(Beginning of Working data)

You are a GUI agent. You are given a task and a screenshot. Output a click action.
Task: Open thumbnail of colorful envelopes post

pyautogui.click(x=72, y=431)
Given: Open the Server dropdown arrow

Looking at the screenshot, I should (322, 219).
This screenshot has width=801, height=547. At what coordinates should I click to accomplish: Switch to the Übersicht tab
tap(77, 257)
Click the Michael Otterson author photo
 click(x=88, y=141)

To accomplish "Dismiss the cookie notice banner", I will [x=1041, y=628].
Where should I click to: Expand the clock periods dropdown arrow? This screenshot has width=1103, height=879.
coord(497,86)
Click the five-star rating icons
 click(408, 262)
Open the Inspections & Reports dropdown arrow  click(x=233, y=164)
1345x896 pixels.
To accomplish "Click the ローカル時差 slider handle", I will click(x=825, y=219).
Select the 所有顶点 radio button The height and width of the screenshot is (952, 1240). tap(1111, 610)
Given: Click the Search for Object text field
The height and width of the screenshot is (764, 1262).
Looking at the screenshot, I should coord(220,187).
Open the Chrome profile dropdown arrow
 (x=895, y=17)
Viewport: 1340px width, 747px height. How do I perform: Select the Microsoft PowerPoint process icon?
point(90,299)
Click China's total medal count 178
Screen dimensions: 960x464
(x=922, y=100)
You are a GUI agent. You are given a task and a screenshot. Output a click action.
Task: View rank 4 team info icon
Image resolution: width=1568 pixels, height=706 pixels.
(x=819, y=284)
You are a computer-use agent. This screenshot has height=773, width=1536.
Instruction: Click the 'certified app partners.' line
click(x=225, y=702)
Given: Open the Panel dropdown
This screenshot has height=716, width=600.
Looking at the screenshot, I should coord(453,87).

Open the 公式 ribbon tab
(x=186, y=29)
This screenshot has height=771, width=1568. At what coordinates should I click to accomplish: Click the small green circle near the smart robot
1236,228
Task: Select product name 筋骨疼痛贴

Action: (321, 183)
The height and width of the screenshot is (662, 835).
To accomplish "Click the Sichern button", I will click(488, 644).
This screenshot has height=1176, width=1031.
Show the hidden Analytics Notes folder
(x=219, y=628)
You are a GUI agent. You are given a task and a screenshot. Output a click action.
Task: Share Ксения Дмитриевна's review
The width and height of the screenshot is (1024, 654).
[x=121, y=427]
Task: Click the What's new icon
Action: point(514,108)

(End of Working data)

Brief:
Would you please repeat exactly the lines above, starting at the line with "Click the five-star rating icons" and stopping at the line with "Task: View rank 4 team info icon", both included?

Solution below:
Click the five-star rating icons
 click(408, 262)
Open the Inspections & Reports dropdown arrow  click(x=233, y=164)
1345x896 pixels.
To accomplish "Click the ローカル時差 slider handle", I will click(x=825, y=219).
Select the 所有顶点 radio button The height and width of the screenshot is (952, 1240). tap(1111, 610)
Given: Click the Search for Object text field
The height and width of the screenshot is (764, 1262).
Looking at the screenshot, I should coord(220,187).
Open the Chrome profile dropdown arrow
 (x=895, y=17)
Viewport: 1340px width, 747px height. How do I perform: Select the Microsoft PowerPoint process icon?
point(90,299)
Click China's total medal count 178
Screen dimensions: 960x464
(x=922, y=100)
You are a GUI agent. You are given a task and a screenshot. Output a click action.
Task: View rank 4 team info icon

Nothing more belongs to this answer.